Johannesburg, 17 juillet 2025 — L’Afrique du Sud fait face à une inquiétude grandissante après l’annonce de nouvelles barrières douanières imposées par les États-Unis. Le président américain Donald Trump prévoit, à partir du 1er août, l’application de droits de douane de 30 % sur plusieurs produits sud-africains, une mesure jugée « dévastatrice » par le gouverneur de la Banque centrale sud-africaine, Lesetja Kganyago.
Dans une déclaration relayée mercredi par Reuters, le gouverneur a alerté sur l’impact socio-économique de cette décision. Selon lui, près de 100.000 emplois pourraient être menacés, notamment dans des secteurs fortement dépendants des exportations vers les États-Unis, tels que l’agriculture et l’automobile.

« L’agriculture sera particulièrement affectée car elle emploie une main-d’œuvre peu qualifiée, souvent dans des zones rurales déjà fragiles. Les pertes seraient difficilement rattrapables à court terme », a averti M. Kganyago.

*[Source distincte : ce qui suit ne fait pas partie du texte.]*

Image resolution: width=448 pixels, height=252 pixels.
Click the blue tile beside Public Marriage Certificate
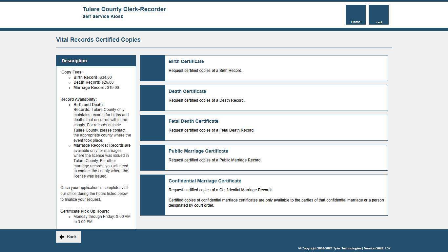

Depuis le mois d’avril, date à laquelle des taxes américaines préliminaires sont entrées en vigueur, les exportations sud-africaines de véhicules vers les États-Unis ont chuté de plus de 80 %, selon les chiffres de la Banque centrale.

La mesure de Washington s’inscrit dans une nouvelle stratégie commerciale « protectionniste » de l’administration Trump, qui remet en cause plusieurs accords préférentiels conclus avec des pays d’Afrique australe, dont l’African Growth and Opportunity Act (AGOA).
Pretoria, qui tente de plaider la modération par la voie diplomatique, craint désormais un choc économique majeur et une détérioration des relations commerciales bilatérales.